Helper library to develop Rhasspy apps in Python

synesthesiam · May 27, 2020, 7:52pm

For Rhasspy 2.5, I’ve added a rhasspy/asr/<SITE_ID>/<SESSION_ID>/audioCaptured message that lets you get a hold of the recorded WAV data from a voice command for a session

tuxedo78 · May 28, 2020, 8:59am

Hi @synesthesiam

Thanks for the tip. Unfortunately, I have the feeling that rhasspy-dialogue-hermes doesn’t set the appropriate flag to True when handling the ContinueSession message

See the code below (using default value which defaults to False if I understand well the code)

        # Start ASR listening
        _LOGGER.debug("Listening for session %s", self.session.session_id)
        yield AsrStartListening(
            site_id=self.session.site_id, session_id=self.session.session_id
        )

Maybe we need an additionnal flag in CotinueSession to notify if we want to receive the audioCaptured message?

In the meantime, I guess that I have to go with audioFrame…

tuxedo78 · May 29, 2020, 3:38pm

Finally I got something working with the following approach.

Wakeword -> say “Ask Google” (ASR/NLU) -> in the on_intent function, publish continueSession (text=“What do you want to ask?”) -> once ASR is started, detect and store audio frame until ASR stops -> store a wav file from the audio frames -> trigger Google Assistant with the input wav and get the response in wav format -> open the wav file and publish it to the site_id to get audio feedback.

It’s likely not the most optimal (and surely not the most beautiful) piece of code! but take it as a proof of concept

The great thing is that @koan framework made the starting part very easy.
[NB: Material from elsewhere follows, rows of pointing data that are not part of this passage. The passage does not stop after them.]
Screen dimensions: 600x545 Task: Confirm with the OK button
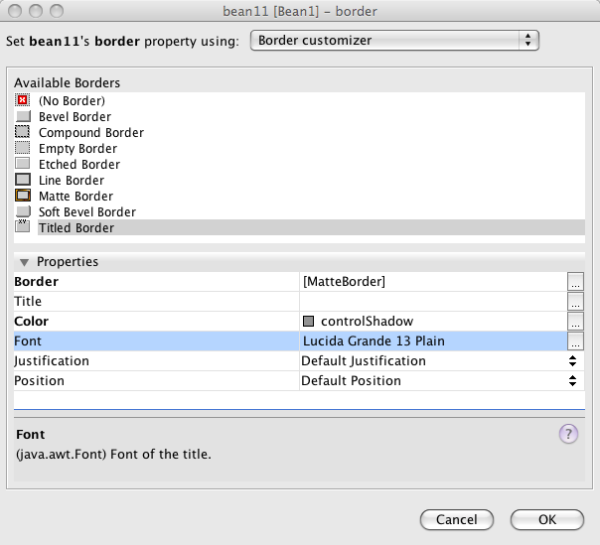(547, 519)
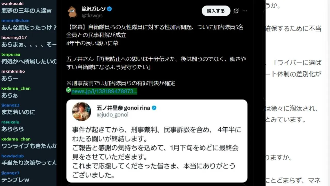Screen dimensions: 330x186
Task: Open the news.jp article link
Action: point(104,91)
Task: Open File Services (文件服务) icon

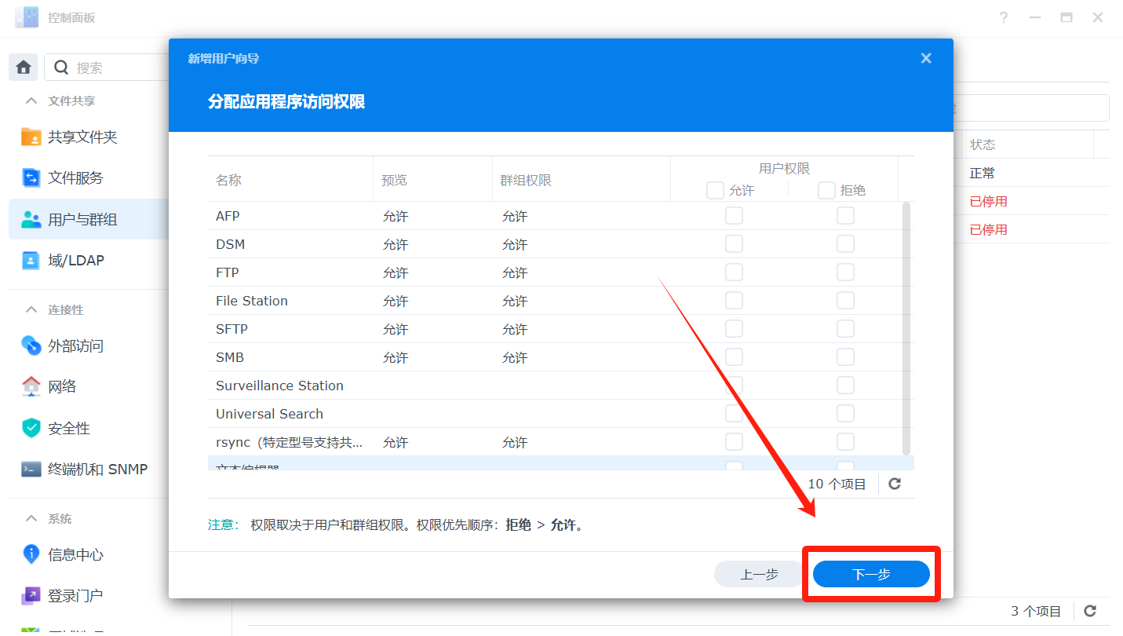Action: [31, 178]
Thanks a lot for the good job!
Do you plan to add additional decorators to handle other messages than /hernes/intent?

What I found not so easy is to figure out how to publish some messages like AudioPlayBytes. Maybe rhasspy-hermes should provide more app-level API (instead of having to call publish myself which is too “low-level” in my opinion)?

koan · May 29, 2020, 7:27pm

Nice!

Yes, I do. I don’t know if it makes sense to handle all of the message types this way, but definitely for the most common ones.

Yes that was also the reason why I added the EndSession class and decided to hide publishing the message in the decorator so you could just return such and object and it will be published. You can always open an issue in the repository with a proposal of how you would hide these low-level details for other types of messages. There’s still much to implement in rhasspy-hermes-app.

DanielW · May 30, 2020, 2:39pm

@koan I played around with your API and created a simple Akinator (the guess a person by yes/no questions game) app using some Node api and a horrible way to use it from Python. (See https://github.com/DanielWe2/rhasspy-hermes-app/commit/d039fcc59c2ab44958f79c852f6da330afc7a232)

It was really simple using your API. I have some questions though:

Most of my intents do basically the same. Is there a way to have one handler for multiple intents and figure out the intent name in the handler?
How do I handle the case when the user answers something that doesn’t match the intents from intent_filter? Currently it breaks the game. I would like play some help message in that case.
The game uses very generic intents like “yes” . We would need a way to only enable them in Rhasspy once the game has started.

koan · May 30, 2020, 2:57pm

Personally I prefer many short handlers instead of one big handler with an if/elif/else block, but I can see your point that for the one-line handlers in your example the latter approach can be useful. So you want a handler that runs on all intents or only on a specific list of intents?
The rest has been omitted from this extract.